===== Data for analysis =====

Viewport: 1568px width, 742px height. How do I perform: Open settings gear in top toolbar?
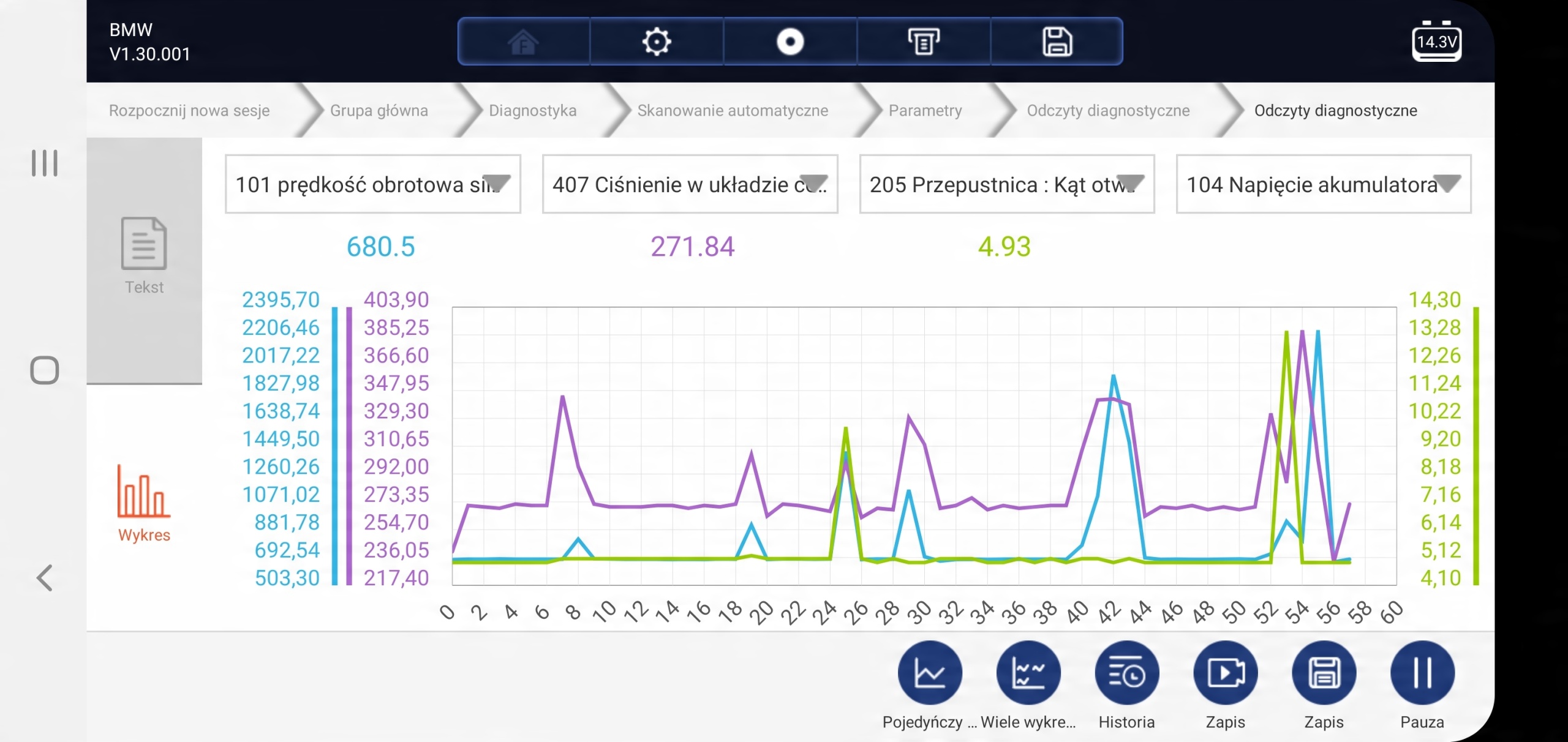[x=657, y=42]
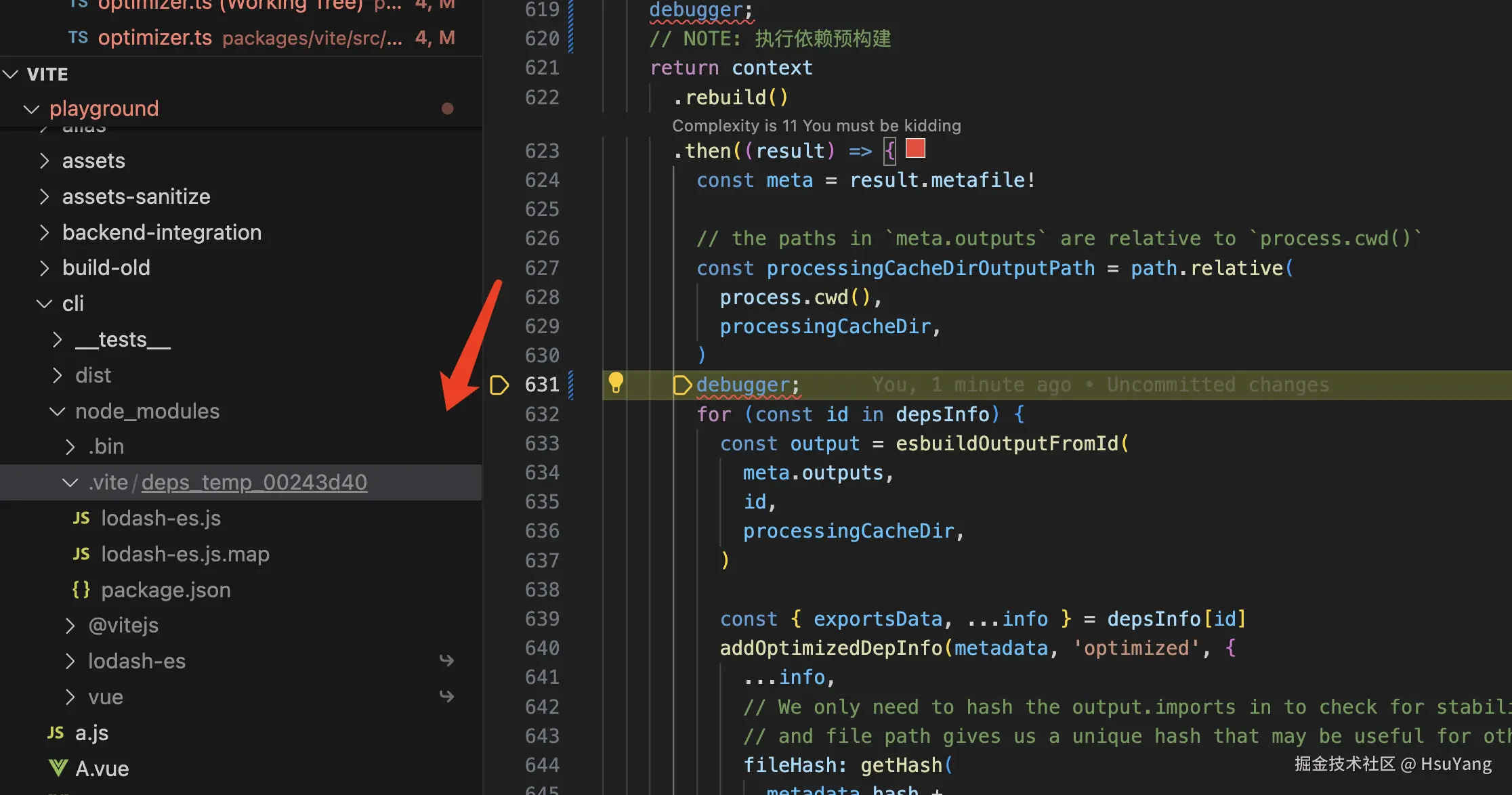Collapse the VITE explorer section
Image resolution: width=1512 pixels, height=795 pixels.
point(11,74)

=====

Task statement: Leave out the pictures. Transcribe the rest of the listing above exactly.

Solution for this problem:
Viewport: 1568px width, 742px height. How do I perform: Open settings gear in top toolbar?
[x=657, y=42]
Collapse the VITE explorer section
Image resolution: width=1512 pixels, height=795 pixels.
point(11,74)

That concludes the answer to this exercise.